= Beginning of Section =

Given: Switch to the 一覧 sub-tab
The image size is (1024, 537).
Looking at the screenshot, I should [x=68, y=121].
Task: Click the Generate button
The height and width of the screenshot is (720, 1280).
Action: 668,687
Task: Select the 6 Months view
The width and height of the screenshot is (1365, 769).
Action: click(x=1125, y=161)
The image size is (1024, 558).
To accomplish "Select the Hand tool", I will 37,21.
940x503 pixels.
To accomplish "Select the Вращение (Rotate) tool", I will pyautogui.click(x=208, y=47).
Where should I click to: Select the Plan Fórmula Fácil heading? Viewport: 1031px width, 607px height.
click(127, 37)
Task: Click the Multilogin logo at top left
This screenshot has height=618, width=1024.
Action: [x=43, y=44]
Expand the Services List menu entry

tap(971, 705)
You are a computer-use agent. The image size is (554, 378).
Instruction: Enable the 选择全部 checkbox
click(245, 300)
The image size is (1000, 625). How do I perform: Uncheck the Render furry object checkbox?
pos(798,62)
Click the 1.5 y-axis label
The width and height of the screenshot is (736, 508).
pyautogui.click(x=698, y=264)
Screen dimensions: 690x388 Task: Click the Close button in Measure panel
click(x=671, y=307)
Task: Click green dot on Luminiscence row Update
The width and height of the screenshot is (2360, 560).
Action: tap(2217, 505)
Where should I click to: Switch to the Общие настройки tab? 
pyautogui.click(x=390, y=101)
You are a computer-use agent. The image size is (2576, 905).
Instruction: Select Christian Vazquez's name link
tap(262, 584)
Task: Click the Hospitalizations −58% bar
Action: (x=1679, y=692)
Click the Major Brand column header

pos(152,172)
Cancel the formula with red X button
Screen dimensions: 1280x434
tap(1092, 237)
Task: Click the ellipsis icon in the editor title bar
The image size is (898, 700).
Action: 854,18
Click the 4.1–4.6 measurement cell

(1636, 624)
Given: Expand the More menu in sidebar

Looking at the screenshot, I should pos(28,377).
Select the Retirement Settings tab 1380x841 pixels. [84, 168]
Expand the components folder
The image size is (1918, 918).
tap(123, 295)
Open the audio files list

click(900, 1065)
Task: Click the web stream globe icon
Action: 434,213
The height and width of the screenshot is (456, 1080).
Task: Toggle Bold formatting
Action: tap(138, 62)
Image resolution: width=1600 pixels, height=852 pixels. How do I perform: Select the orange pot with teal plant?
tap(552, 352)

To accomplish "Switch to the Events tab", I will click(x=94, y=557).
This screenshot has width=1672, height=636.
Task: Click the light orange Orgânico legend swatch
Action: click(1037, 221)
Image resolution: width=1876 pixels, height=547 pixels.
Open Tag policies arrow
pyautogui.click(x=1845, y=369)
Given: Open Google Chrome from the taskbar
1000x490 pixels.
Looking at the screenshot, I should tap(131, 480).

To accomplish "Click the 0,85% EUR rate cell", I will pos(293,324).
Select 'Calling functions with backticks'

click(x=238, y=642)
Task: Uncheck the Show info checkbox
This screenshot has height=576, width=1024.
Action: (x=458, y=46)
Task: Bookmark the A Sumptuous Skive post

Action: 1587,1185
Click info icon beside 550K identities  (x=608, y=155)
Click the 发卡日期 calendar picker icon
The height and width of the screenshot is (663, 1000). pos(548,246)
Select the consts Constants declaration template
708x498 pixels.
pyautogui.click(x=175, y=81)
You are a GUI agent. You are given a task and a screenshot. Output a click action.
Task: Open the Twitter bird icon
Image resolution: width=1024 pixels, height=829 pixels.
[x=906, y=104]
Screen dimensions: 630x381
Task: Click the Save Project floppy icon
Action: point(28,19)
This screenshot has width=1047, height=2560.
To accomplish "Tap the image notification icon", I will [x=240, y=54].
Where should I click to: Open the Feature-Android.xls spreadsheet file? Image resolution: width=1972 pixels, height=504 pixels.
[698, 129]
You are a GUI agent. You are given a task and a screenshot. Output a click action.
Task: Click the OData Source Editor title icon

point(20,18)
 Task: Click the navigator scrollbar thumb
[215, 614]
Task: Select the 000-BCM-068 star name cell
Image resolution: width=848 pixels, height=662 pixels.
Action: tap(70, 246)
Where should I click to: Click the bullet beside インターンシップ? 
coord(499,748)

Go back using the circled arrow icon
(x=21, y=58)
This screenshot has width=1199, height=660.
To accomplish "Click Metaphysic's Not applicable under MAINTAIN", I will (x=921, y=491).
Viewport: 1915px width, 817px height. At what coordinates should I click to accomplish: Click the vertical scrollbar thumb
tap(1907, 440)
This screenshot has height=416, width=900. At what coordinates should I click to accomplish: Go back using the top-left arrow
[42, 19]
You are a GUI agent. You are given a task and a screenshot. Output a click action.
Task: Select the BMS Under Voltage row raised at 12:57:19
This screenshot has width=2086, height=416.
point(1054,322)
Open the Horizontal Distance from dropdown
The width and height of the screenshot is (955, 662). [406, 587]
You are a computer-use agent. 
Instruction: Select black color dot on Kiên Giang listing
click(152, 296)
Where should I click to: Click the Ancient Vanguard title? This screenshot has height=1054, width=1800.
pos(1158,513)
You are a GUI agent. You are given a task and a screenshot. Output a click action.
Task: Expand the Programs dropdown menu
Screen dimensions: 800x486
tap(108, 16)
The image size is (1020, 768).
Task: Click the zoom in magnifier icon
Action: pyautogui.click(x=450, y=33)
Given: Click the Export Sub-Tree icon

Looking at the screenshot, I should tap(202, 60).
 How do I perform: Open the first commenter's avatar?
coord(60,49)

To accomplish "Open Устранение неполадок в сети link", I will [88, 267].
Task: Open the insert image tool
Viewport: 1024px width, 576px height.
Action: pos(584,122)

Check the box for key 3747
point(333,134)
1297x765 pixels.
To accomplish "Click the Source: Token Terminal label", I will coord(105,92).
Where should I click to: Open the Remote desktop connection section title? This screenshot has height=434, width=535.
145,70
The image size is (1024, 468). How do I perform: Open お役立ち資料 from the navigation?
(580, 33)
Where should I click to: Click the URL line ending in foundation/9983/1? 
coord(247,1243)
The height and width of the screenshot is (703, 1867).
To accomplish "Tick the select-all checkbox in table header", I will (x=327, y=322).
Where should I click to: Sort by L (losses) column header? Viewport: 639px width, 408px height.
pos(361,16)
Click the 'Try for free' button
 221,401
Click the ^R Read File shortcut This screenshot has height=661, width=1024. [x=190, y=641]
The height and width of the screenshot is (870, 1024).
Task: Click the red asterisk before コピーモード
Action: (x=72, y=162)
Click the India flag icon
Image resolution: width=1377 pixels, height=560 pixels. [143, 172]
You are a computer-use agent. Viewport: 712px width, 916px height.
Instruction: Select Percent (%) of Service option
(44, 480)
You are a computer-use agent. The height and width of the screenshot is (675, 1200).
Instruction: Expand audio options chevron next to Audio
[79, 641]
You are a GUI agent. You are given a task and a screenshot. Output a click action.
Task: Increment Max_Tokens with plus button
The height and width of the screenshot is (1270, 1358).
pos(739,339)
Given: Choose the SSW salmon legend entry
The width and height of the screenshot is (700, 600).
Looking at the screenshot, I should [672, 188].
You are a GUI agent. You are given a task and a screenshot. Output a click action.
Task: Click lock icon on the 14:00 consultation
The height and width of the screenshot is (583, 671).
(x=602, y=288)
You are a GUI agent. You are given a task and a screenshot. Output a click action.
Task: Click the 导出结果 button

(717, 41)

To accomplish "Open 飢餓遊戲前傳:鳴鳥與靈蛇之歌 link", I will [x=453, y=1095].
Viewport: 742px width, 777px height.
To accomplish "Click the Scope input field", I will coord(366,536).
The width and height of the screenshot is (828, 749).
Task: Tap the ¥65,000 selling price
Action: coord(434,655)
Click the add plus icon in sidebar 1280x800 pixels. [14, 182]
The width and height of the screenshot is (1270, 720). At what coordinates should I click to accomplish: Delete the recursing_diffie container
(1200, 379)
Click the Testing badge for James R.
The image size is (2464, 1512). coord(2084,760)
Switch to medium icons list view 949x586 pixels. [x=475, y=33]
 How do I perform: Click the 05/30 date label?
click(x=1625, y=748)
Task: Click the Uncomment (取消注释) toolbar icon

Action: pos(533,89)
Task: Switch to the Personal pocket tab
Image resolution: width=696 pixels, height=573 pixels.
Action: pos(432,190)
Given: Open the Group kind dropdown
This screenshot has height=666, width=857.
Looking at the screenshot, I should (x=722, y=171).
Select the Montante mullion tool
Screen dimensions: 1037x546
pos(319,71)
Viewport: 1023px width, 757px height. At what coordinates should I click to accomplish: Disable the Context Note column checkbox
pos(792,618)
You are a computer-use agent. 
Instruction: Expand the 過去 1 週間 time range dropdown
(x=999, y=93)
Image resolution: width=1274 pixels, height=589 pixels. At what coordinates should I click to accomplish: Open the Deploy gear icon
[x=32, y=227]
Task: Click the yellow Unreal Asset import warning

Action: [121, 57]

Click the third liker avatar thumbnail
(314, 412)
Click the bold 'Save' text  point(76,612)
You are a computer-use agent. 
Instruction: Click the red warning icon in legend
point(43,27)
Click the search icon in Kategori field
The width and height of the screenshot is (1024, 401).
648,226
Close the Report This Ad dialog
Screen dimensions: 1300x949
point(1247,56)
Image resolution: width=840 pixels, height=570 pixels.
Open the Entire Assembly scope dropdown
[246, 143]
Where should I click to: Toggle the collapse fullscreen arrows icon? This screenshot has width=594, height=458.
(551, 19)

= End of Section =

> **TRY IT**: Copy out the entries exactly. Begin at the first line and end with the line that has "Task: Select the 6 Months view".

> **COMPLETED TASK**:
Given: Switch to the 一覧 sub-tab
The image size is (1024, 537).
Looking at the screenshot, I should [x=68, y=121].
Task: Click the Generate button
The height and width of the screenshot is (720, 1280).
Action: 668,687
Task: Select the 6 Months view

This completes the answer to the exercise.